Teenage Cancer Trust has more information for friends of people who are living with cancer.
Relationships can be amazing, but they can also involve a lot of hard work. Throw cancer into the mix and things can get even more complicated. You’re both reacting to a really tough situation and probably feeling a lot of the same emotions. Every relationship is different, but here are a few things that often happen:
You get closer
Your partner smothers you
You seem out of sync
You worry about how you look
You feel guilty
Your partner can’t handle it
You can’t handle it.
Whatever happens in your relationship, honesty is usually the best policy. It might make for tricky conversations, but at least it can get things off your chest. Try and talk things through without blaming or criticising.

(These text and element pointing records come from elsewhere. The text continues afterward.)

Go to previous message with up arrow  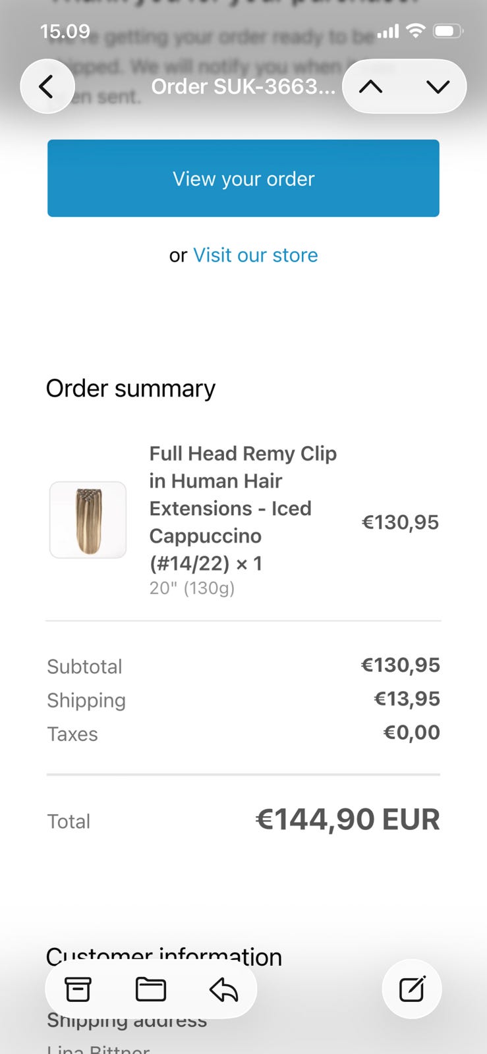371,86
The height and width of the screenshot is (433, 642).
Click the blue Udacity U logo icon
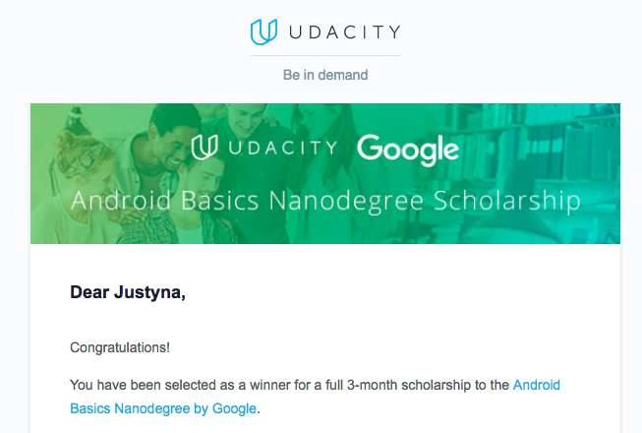263,31
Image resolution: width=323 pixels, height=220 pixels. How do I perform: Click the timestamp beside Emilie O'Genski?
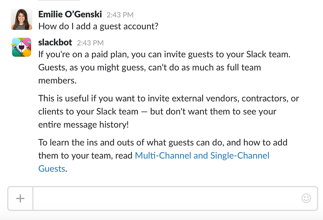(120, 15)
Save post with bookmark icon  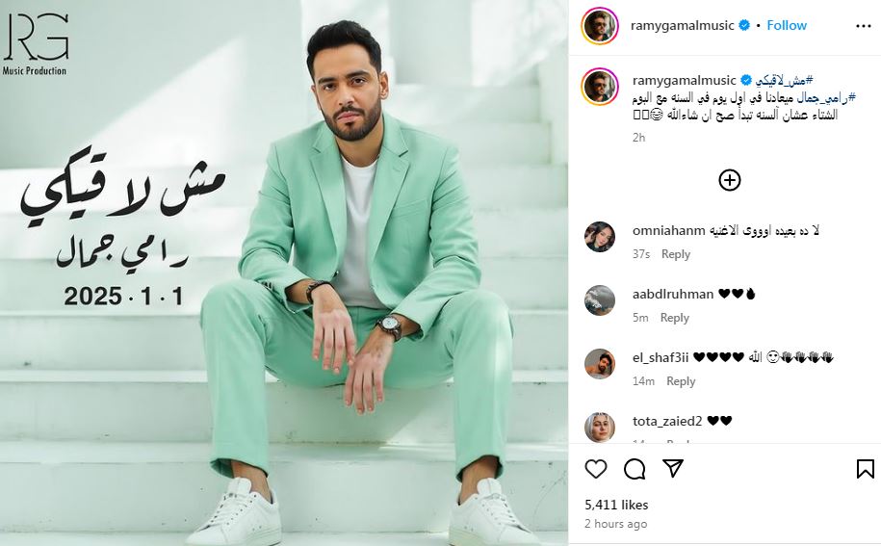866,468
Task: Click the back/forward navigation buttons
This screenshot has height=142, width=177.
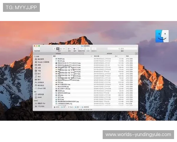Action: [x=37, y=49]
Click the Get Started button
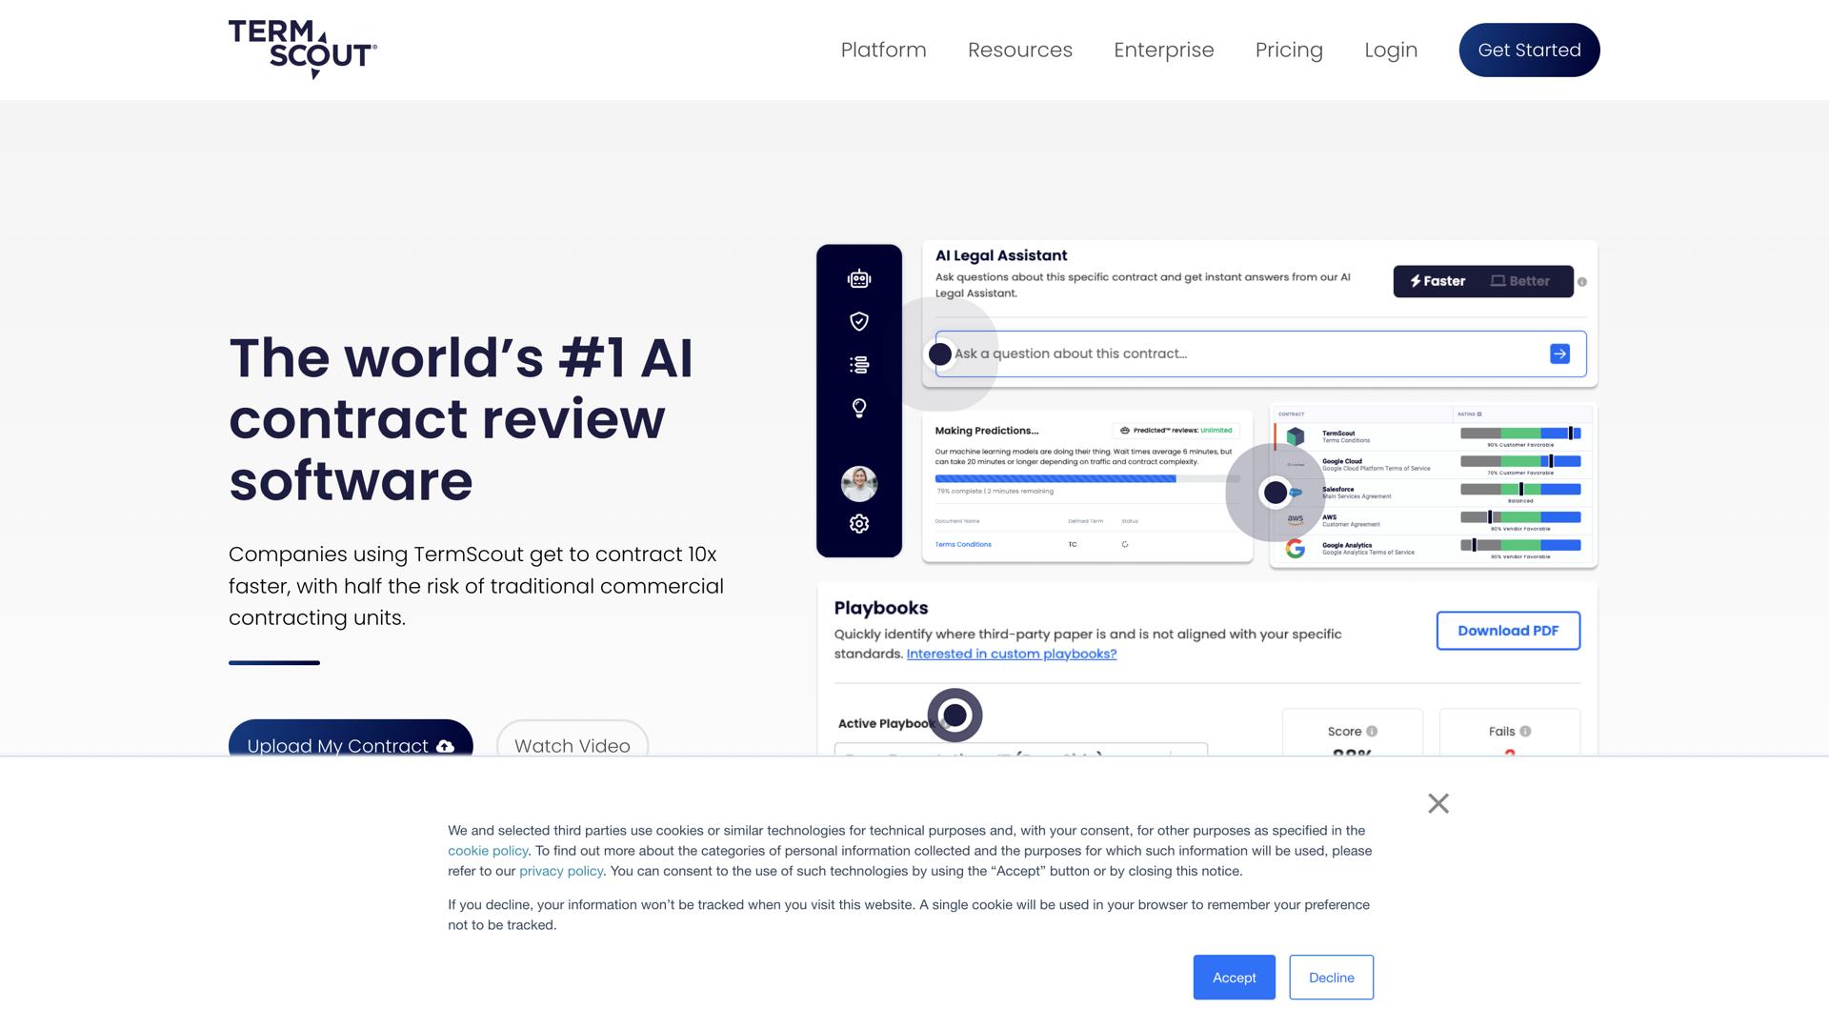The height and width of the screenshot is (1029, 1829). click(x=1529, y=50)
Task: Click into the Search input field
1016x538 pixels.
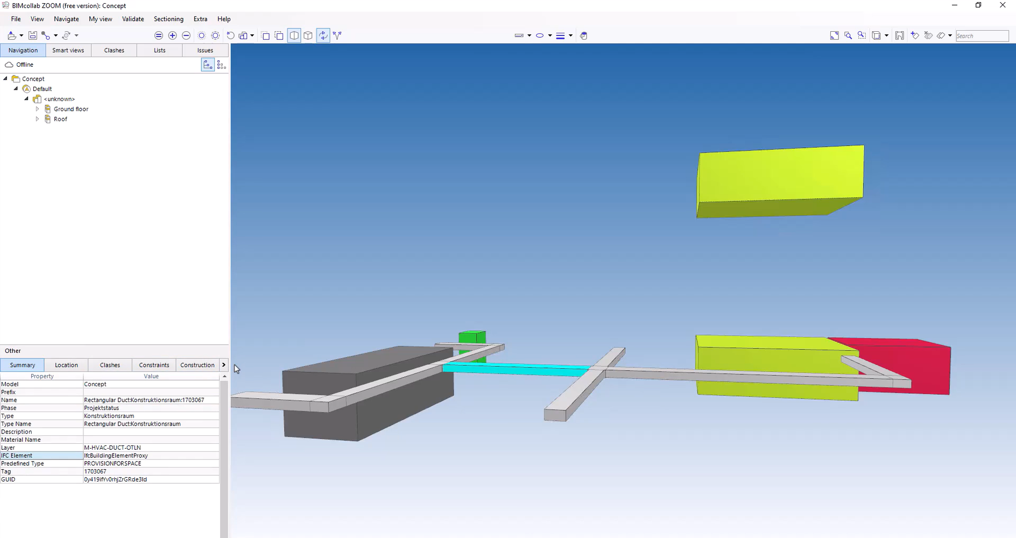Action: [x=982, y=36]
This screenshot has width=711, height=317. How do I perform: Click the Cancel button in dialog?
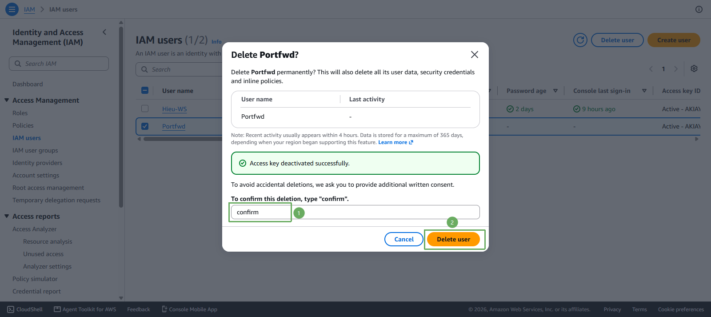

It’s important to remember that cancer isn’t the only thing in your life, so make time to be together and talk about the stuff you’ve always talked about. And if you are having doubts about your relationship, try and be honest about that too. Having cancer doesn’t mean you should stay with someone who isn’t right for you.
It can be difficult to know who to tell and what to say about cancer at your school or work. Who you decide to tell is your choice – and it can help to weigh up the pros and cons before you do.
You might decide it’ll be too exhausting to keep it to yourself. Or you might be worried about getting a strange reaction or feel it’s nobody’s business. Whatever you decide, it can help to plan beforehand how much you want to say and to think about what you’re happy for people to pass on.
Your employer can’t discriminate against you because of your diagnosis and should offer you appropriate support. And your student support service at school should help you make decisions about your studies and provide support to you too.